Le pasteur Bob Kobel m’avait indiqué comment trouver le ranch de Dan Condon, qui était une ferme proprette à deux étages, située dans une vallée broussailleuse à plusieurs heures de route de la ville. Cela ne ressemblait guère à un ranch, du moins à mes yeux de béotien. Il y avait une vaste grange, en mauvais état comparée à la maison, et plusieurs têtes de bétail occupées à paître quelques lopins mêlant mauvaises herbes et herbe à pâturage.
Dès que j’ai freiné, un grand type en salopette a bondi au bas de la véranda : environ cent dix kilos, avec une barbe et une expression malheureuse. J’ai baissé ma fenêtre.
« Propriété privée, chef.
— Je suis venu voir Simon et Diane. »
Il m’a regardé sans rien dire.
« Ils ne s’attendent pas à ma visite. Mais ils me connaissent.
— Ils vous ont invité ? Parce qu’on n’est pas trop fana de visiteurs, par ici.
— Le pasteur Bob Kobel m’a dit que vous ne verriez pas d’inconvénients à ce que je passe.
— Ah ouais, il a dit ça.
— Il m’a dit de vous préciser que j’étais globalement inoffensif.
— Le pasteur Bob, hein. Vous avez des papiers ? »
J’ai sorti ma carte d’identité, sur lequel il a refermé la main avant de repartir dans la maison.
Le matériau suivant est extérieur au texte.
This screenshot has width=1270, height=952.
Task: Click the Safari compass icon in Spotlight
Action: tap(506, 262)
J’ai attendu. J’ai ouvert les fenêtres pour laisser un vent sec traverser l’automobile en murmurant. Le soleil était assez bas pour que les piliers de la véranda projettent des ombres de cadran solaire, et ces ombres se sont plus qu’un peu allongées avant que l’homme revienne me rendre ma carte en disant : « Simon et Diane vont vous recevoir. Et désolé d’avoir semblé un peu brusque. Je m’appelle Sorley. » Je suis descendu de voiture lui serrer la main. Il avait une poigne impressionnante. « Aaron Sorley. Frère Aaron pour la plupart des gens. »
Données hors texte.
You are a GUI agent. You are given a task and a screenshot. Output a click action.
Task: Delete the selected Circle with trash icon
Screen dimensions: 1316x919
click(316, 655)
Il m’a escorté à l’intérieur, franchissant avec moi la bruyante contre-porte à moustiquaire. Il régnait dans la ferme une atmosphère torride mais animée. Un garçon hilare vêtu d’un T-shirt de coton est passé en courant au niveau de nos genoux. Dans la cuisine, deux femmes préparaient ensemble ce qui ressemblait à un grand repas collectif : des énormes casseroles sur la cuisinière, des monticules de choux sur la planche à découper.
« Simon et Diane se partagent la chambre du fond, en haut des escaliers, dernière porte sur votre droite. Vous pouvez monter. »
Mais je n’avais pas besoin de guide : Simon attendait en haut des marches.
L’ex-héritier des tiges-chenilles semblait un peu usé. Cela n’avait rien de surprenant puisque je ne l’avais pas revu depuis le soir de l’attaque chinoise contre les artefacts polaires, vingt ans auparavant. Peut-être pensait-il la même chose à mon propos. Il avait toujours un sourire remarquable, grand et généreux, un sourire qu’Hollywood aurait pu exploiter si Simon avait préféré Mammon à Dieu. Il ne s’est pas contenté d’une poignée de mains : il m’a serré dans ses bras.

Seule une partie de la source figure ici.